_Work instruction_:
The records below must be output exactly, without pictures.

_Records to process_:
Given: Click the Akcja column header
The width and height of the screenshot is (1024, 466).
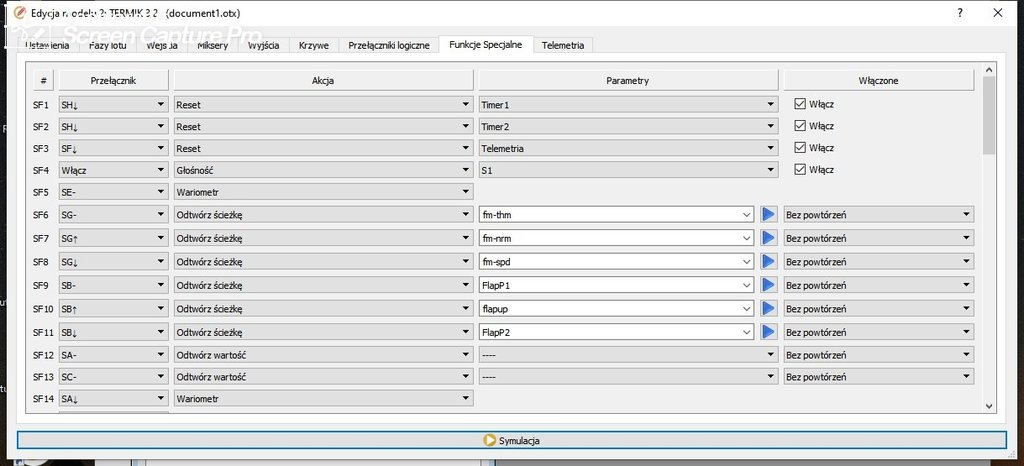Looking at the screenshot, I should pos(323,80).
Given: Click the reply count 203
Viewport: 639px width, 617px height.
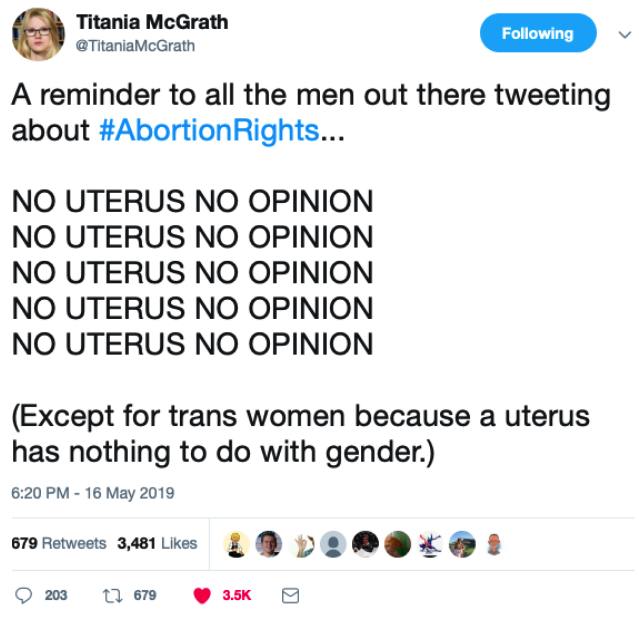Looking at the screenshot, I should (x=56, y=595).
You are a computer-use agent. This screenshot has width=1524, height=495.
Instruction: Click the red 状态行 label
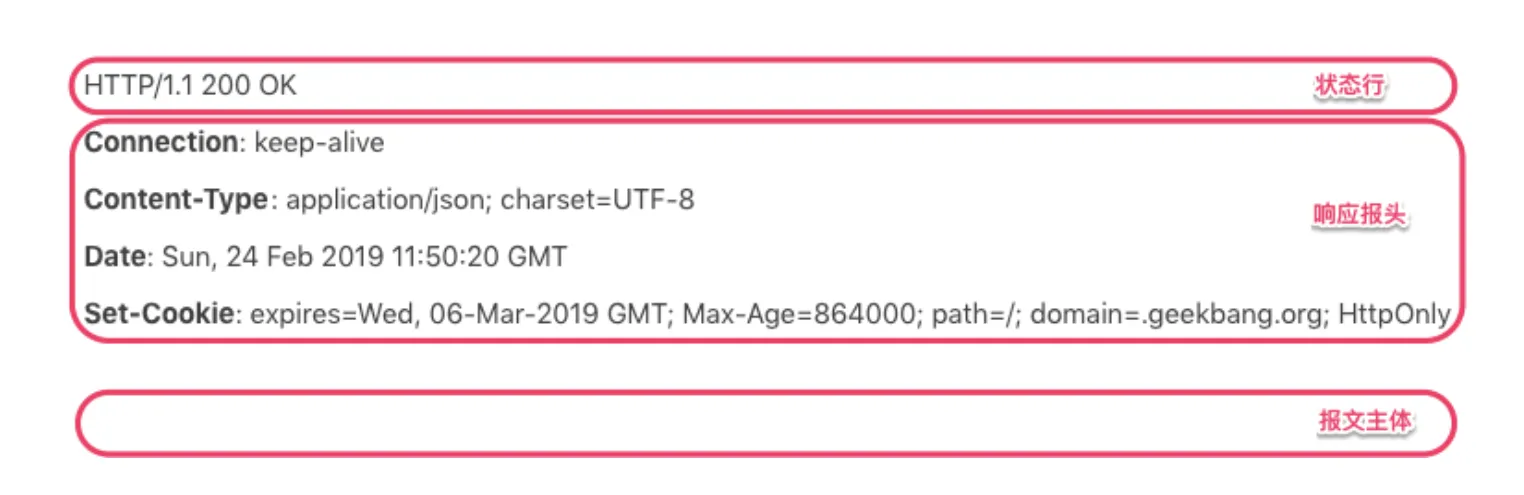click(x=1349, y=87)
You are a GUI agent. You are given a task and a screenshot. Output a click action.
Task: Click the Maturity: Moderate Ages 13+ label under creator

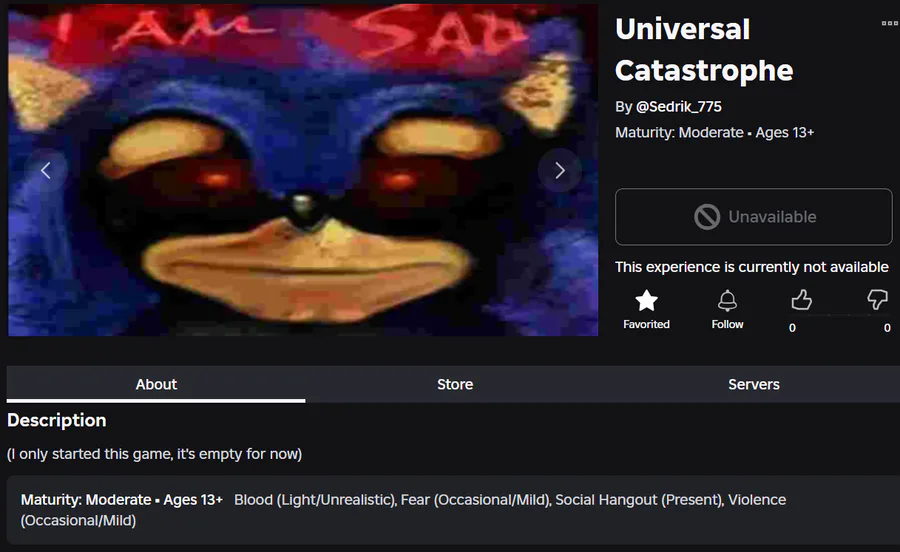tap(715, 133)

_Answer area_:
Given: Click the Akcja column header
The width and height of the screenshot is (1024, 466).
Looking at the screenshot, I should pos(323,80).
Given: Click the reply count 203
Viewport: 639px width, 617px height.
Looking at the screenshot, I should (x=56, y=595).
You are a computer-use agent. This screenshot has width=1524, height=495.
Instruction: Click the red 状态行 label
click(x=1349, y=87)
You are a GUI agent. You are given a task and a screenshot. Output a click action.
Task: Click the Maturity: Moderate Ages 13+ label under creator

tap(715, 133)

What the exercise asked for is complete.